I have no idea how the debug()'s can do that. How come I can't remove the NOP?
It's a load-bearing NOP. Though you can replace it with another 2-cycle instruction of choice. (I arrived at the correct timing for this by trial and error, don't know why it needs those cycles, but it sure does)
I still have no idea how "haxx" is launched.
Check the silicon doc for "Debug ROM" and take a good gander at what it does.
And what is "negx"?
Predefined constant for $80000000
I'm home again, so here's the mystery revealed...
The aforementioned debug ROM. It saves the first 16 registers and then loads 16 debugger bootstrap instructions into their place.
The theory of the exploit is based on the observation that asynchronous RDFASTs can interfere with regular RDLONG/WRLONG type instructions. Infact, it's very easy to observe that something simple like
rdfast ##negx,#0 debug("something")is likely to corrupt the register saving (seemingly by cancelling it altogether - remember that). TODO: Does this mean you can never reliably single-step over RDFAST instructions?
However, by the time the ROM gets to loading the code, the FIFO has finished loading and no glitch occurs. Two methods are used to extend the time spent loading the FIFO while in DEBUG mode:
This delays the FIFO startup enough to interfere with the code read, which causes $000 to not be loaded from hubRAM, keeping its previous value.
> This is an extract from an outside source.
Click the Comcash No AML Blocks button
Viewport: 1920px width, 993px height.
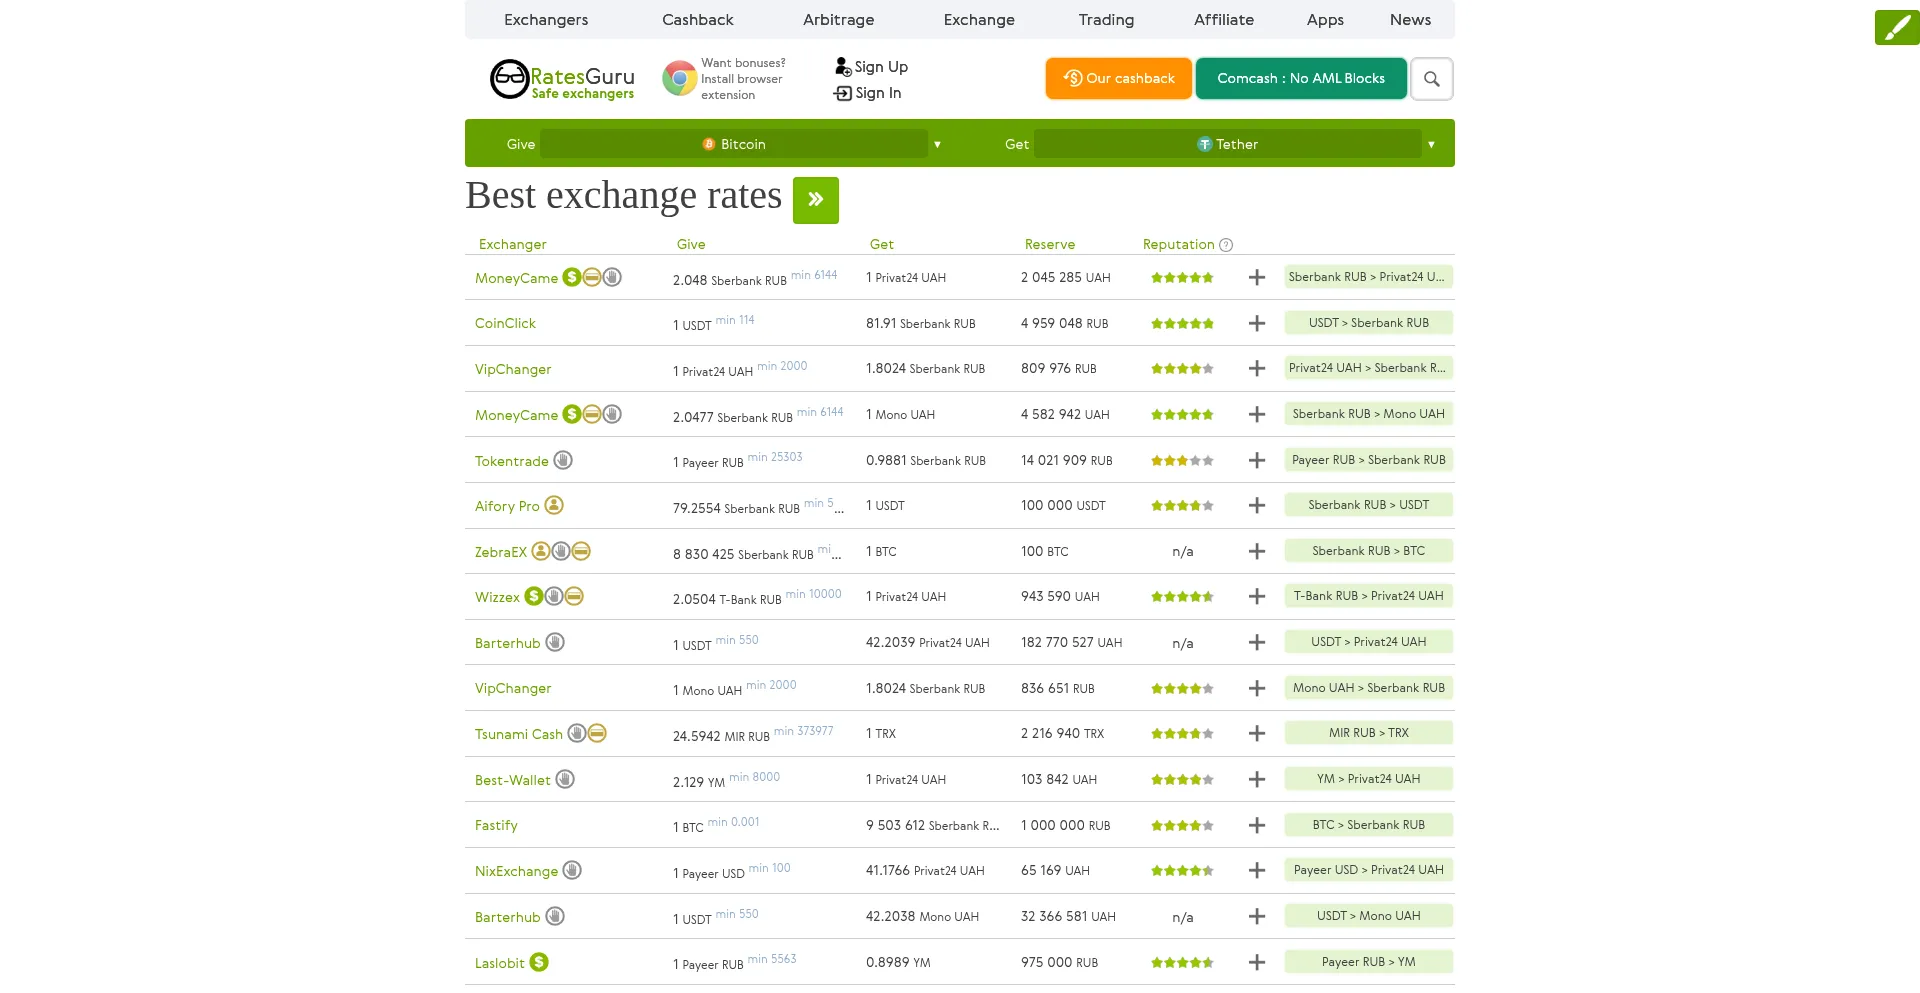click(x=1300, y=79)
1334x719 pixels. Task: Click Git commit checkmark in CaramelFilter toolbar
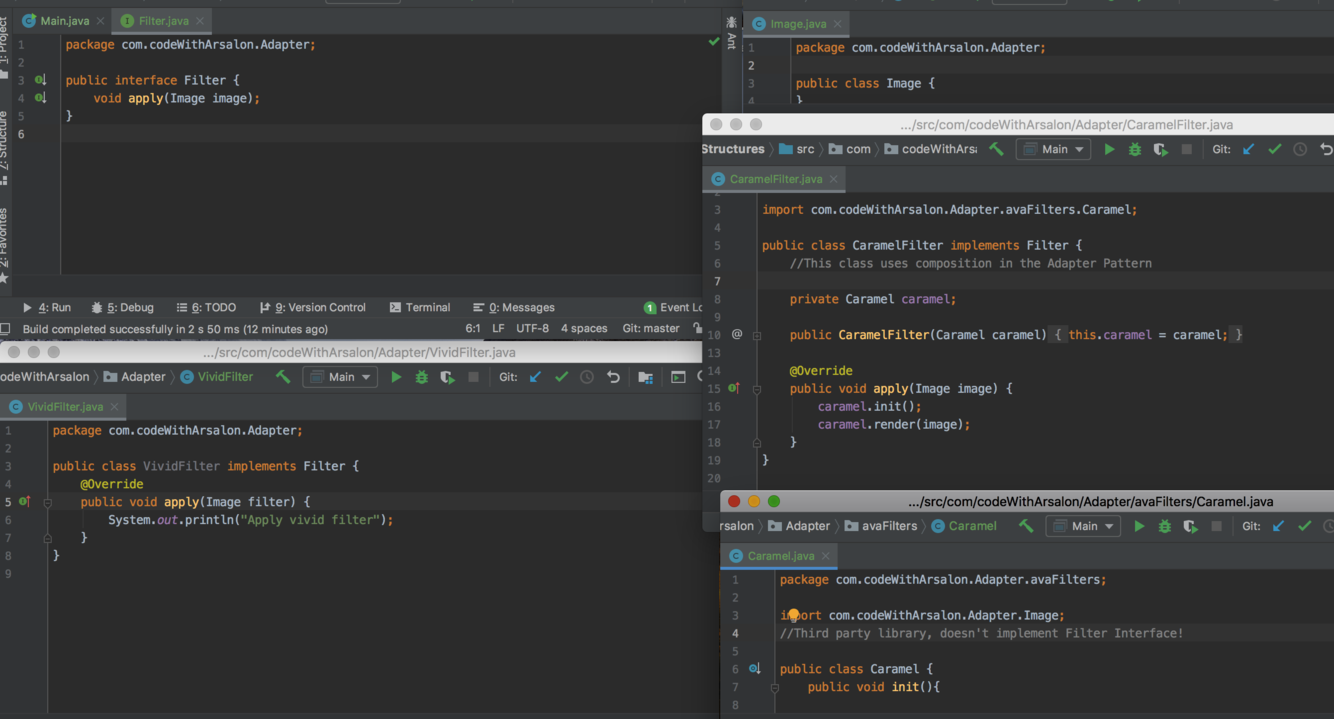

By making this a jump instruction, arbitrary user code can be executed in debug mode. If you wanted to make an "invisible" version of this, you could load the 16 longs from $FFFC0 manually and jump into them, which would cause the interrupt to continue as usual.
The last piece of the puzzle then is the "everything's fine... so far" DEBUG. This is load-bearing because the ROM's register save also gets glitched. In effect this causes the previous values to persist in RAM, so simply doing a normal DEBUG before the exploit allows the saved registers to be correctly restored after the injected exploit code.
This also leads to the realization that if you change IJMP0 to point to custom code that doesn't immediately do hub access, this glitch won't work. (but that custom code would need to either be in memory that's writable, anyways or be hubexec in the debugger area (destroying FIFO state))
Oh, man, I'd blanked out that finding. It was traumatising! O_o
I've just been going over it again. I couldn't believe it would be a cancelling effect but that's looking to be what's going on. Sort of.
Adding a timer to the old test code sure enough reveals that the RDBYTE that gets screwed over is executing in less that 9 sysclock ticks. It's still sticking to its hubRAM slice but is short by a whole rotation.
Only for the non-blocking prefetch period. A normal
RDFAST #0,addrdoesn't have a problem.Of course. Though it should still work in most cases (for single-step specifically), since RDFAST doesn't change any registers, so the previous ones should be fine. You'd have to be combining it with an autoincrementing ALTx where the counter is in a low register.
Seems p2 needs some errata after all
Rayman,
As an EE friend of mine says, "There is no perfect hardware and there is no perfect software."